Orange County Bancorp (OBT) Form 4 — Insider Sale and SERP Phantom Stock Disclosed
Rhea-AI Filing Summary
Gregory Sousa, EVP and Deputy Chief Legal Officer of Orange County Bancorp, Inc. (OBT), reported changes in his beneficial ownership on Form 4 dated 09/16/2025. The filing shows a disposition of 10,280 shares of Common Stock and reports indirect ownership of 5,263 shares through a 401(k) plan. The filing also records the acquisition of phantom stock interests under a Performance-Based SERP that may be settled in shares, and shows 3,659 shares reported as directly owned following a prior phantom stock transaction. The filing discloses multiple restricted stock unit (RSU) grants with staggered vesting schedules: one vesting beginning March 11, 2024, another beginning March 21, 2025, and a third beginning March 20, 2026. All items are presented as required under Section 16 reporting rules.
Positive
- Timely and complete Section 16 disclosure by the reporting officer
- Ongoing equity alignment through RSUs with staggered vesting and Performance-Based SERP phantom stock that may convert to shares
- Retirement-plan ownership disclosed (5,263 shares held indirectly via 401(k))
Negative
- Disposition of 10,280 common shares was reported, which reduces the reporting person's direct holdings
- Filing lacks price and proportion context (no clear indication of percentage of total holdings or rationale for sale)
Insights
TL;DR: Routine insider reporting showing a notable sale and continued indirect and direct holdings via retirement plan and SERP instruments.

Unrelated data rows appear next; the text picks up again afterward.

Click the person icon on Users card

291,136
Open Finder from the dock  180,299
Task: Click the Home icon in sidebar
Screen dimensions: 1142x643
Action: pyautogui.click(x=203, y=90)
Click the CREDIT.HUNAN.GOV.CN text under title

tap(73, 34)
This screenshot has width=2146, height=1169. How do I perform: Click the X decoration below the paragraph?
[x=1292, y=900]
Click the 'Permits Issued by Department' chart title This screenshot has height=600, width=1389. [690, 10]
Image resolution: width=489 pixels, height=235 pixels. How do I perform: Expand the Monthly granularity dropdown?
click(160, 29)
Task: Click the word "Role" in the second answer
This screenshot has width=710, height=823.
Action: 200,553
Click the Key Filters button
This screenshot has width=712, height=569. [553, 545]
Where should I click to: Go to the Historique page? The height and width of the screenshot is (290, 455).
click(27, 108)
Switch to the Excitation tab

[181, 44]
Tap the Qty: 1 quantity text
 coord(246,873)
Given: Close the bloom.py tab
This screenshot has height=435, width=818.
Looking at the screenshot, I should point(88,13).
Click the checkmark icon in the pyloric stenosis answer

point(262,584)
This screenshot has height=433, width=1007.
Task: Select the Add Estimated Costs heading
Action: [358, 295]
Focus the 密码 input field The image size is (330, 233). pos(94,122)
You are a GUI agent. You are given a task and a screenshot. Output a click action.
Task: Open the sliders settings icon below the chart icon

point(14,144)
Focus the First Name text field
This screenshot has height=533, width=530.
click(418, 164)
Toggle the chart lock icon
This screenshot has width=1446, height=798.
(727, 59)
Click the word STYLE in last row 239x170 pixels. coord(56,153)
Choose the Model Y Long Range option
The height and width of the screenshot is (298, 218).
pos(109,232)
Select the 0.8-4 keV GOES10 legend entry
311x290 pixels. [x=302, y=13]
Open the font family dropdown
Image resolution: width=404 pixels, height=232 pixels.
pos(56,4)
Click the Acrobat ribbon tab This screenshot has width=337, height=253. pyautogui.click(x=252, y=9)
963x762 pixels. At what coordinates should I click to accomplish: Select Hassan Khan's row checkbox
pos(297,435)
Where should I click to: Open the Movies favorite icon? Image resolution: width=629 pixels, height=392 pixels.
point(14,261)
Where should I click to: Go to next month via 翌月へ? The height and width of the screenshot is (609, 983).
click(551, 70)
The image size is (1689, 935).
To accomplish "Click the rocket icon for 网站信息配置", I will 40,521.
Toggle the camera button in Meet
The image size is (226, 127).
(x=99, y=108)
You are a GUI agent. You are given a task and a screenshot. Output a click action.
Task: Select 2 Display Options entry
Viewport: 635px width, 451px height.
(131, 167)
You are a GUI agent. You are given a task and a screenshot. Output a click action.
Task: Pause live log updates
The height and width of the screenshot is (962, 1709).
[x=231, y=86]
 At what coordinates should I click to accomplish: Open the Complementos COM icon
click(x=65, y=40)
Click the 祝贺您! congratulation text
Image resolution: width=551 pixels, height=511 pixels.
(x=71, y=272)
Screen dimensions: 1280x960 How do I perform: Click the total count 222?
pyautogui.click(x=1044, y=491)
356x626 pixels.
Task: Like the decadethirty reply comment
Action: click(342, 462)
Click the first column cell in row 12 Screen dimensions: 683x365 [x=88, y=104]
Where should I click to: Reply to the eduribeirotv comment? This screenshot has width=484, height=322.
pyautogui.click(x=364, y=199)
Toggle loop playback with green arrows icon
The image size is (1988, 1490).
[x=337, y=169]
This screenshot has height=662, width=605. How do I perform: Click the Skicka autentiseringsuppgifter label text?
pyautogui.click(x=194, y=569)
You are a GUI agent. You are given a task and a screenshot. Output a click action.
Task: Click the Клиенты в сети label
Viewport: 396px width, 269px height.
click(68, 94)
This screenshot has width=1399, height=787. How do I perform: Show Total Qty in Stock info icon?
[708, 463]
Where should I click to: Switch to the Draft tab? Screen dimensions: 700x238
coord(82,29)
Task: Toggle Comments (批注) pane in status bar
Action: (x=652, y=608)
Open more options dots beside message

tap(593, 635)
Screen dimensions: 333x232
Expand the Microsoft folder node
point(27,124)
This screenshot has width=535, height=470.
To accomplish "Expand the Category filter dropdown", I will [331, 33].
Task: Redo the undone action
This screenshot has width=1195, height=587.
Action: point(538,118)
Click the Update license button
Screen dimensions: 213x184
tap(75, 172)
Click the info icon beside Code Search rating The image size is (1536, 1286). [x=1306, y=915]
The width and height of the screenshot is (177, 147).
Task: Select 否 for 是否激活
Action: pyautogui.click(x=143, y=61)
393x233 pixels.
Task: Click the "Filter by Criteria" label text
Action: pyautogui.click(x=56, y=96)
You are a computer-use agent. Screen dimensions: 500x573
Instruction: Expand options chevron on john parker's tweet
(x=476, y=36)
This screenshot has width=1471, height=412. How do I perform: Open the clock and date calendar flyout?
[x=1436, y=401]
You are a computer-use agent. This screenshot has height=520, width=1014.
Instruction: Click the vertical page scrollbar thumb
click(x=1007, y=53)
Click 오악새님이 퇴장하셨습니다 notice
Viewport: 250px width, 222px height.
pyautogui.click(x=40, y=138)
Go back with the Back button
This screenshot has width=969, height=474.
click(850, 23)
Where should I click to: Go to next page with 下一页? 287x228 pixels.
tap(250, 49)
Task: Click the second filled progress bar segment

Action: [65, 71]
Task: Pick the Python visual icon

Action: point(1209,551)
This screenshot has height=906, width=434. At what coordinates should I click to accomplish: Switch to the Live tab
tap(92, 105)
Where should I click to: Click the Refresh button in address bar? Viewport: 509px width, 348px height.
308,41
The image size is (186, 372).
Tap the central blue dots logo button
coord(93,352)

The Form 4 discloses a 10,280-share disposition, alongside retained positions including 5,263 shares held indirectly in a 401(k) and 3,659 shares reported as directly owned following phantom stock accounting. The filing also details RSU grants with multi-year vesting, indicating ongoing compensation alignment with shareholder interests. This is a compliance-driven filing; absent additional context on price or proportion of total holdings, the transaction should be seen as informative rather than clearly material to the company’s valuation.
TL;DR: Disclosure aligns with executive compensation mechanics; phantom stock and RSUs reflect standard SERP and equity-based pay.
The document explicitly describes phantom stock under a Performance-Based SERP that may be settled in shares and multiple RSU schedules that vest one-third annually. These elements suggest compensation is tied to multi-year performance or retention. The sale of 10,280 shares is recorded but the filing provides no context on whether proceeds relate to tax withholding on vesting, routine diversification, or other purpose. From a governance standpoint, the filing is complete and transparent about the nature and timing of equity interests.